Putting the pieces together, you come to the conclusion that because people are living longer, and because people generally experience deteriorating health as they age, older people are more likely to seek health care services than younger people.
As a health insurance company, this means that older people pose a greater financial risk because they are the group of people who will most likely be responsible for the bulk of claims that need to be paid.
Because older people pose a greater financial risk than young people, the most logical solution is to charge them higher premiums. Charging higher health care premiums to older people is not unheard of.
The same logic applies as to why young drivers pay higher auto insurance premiums than older drivers.
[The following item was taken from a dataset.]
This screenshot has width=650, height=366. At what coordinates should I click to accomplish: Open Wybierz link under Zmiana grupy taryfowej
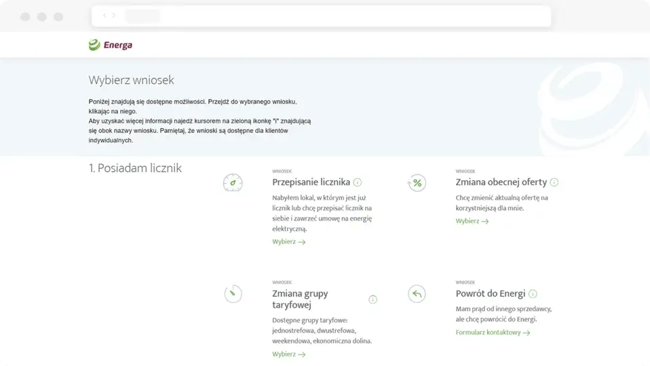pyautogui.click(x=289, y=354)
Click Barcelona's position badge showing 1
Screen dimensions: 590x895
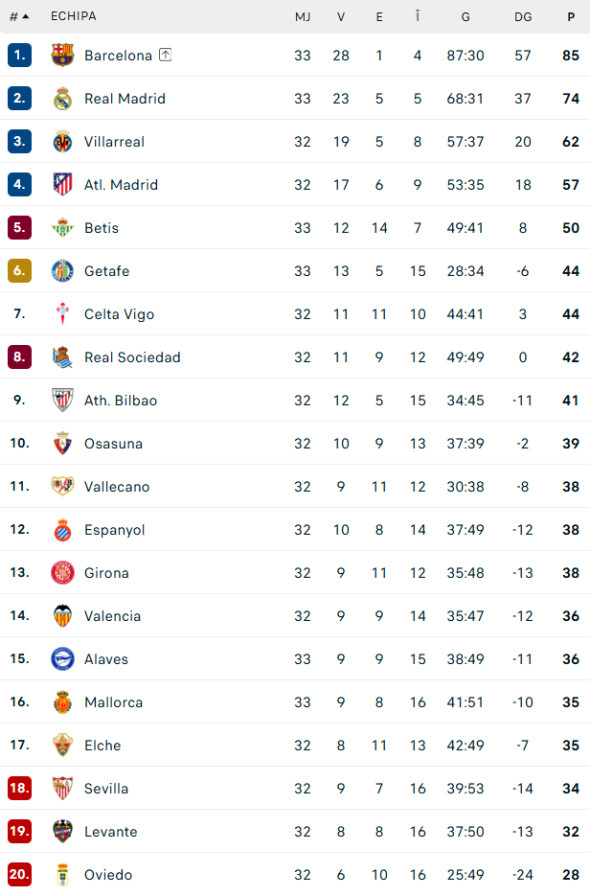coord(18,55)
Young drivers are, generally speaking, less experienced, have a greater tendency to drive more aggressively, and are more likely to drive recklessly – all of these are factors that increase the likelihood of an accident happening, and subsequently, a claim that needs to be paid.
Every insurance company follows its own methods when assessing premiums, but the rule of thumb virtually all of them follow is that when a client poses a greater financial risk, they are usually charged higher premiums.
This is why after a car crash, it’s very likely that a driver’s auto insurance premiums will go up.
Logically, this makes sense: if a certain group of clients is more likely to exercise their insurance plans, these individuals pose a greater financial risk to the company.
No insurance company would willingly shoulder increased financial risk without adequate compensation, so the logical response would be to charge these clients higher premiums in exchange for the higher risk they pose to the company.
Not Every Claim is Honoured
Just because you file a claim doesn’t mean all you need to do is wait for it to be paid. It’s not unheard of for insurance companies to deny claims.
Again, just as there are several types of insurance plans (health insurance, home insurance, auto insurance, etc.), there are various reasons (usually legal) as to why claims can be denied.
For example, here are 22 reasons why life insurance claims are denied, and here are 6 reasons why car accident claims are denied.
From a business perspective, insurance companies want to keep claims on a tight leash because that represents money leaving the business. Anytime insurance companies pay a claim, that shows up as an expense in their income statement:
If insurance companies paid every claim they received, they would quickly shut their doors – if the bulk of revenue from premiums and investments went towards paying every claim, they would have insufficient funds to meet other business obligations such as employee salaries, shareholder dividends, and debts.
Insurance companies exist to shoulder the financial risk of their clients, yes, but that doesn’t mean they are willing to pay every claim that is filed. The bigger the claim, the more resistance clients will run into when trying to get that claim paid: no insurance company would shell out $500,000 in claims unless they absolutely had to.
Because of the inevitable butting of heads between clients and insurance companies, an entire field of law is concerned solely with insurance: insurance law.
Wrapping Up
Insurance is commonplace in today’s world. It allows individuals and institutions to avail or offer certain services without constantly having to worry about what may happen in the event of a financial emergency.
Insurance companies are in the risk management business. They take on the financial risks of clients, and in return cover those liabilities on behalf of the clients in exchange for regular payments called premiums.
Because the vast majority of insurance companies are for-profit businesses, they spend a lot of time, effort, and money ensuring that they can still turn a profit without overextending their ability to cover claims.
Disputes between clients and insurance companies are bound to happen, so insurance law lays out the legal groundwork needed to ensure insurers and clients both get the outcomes they desire.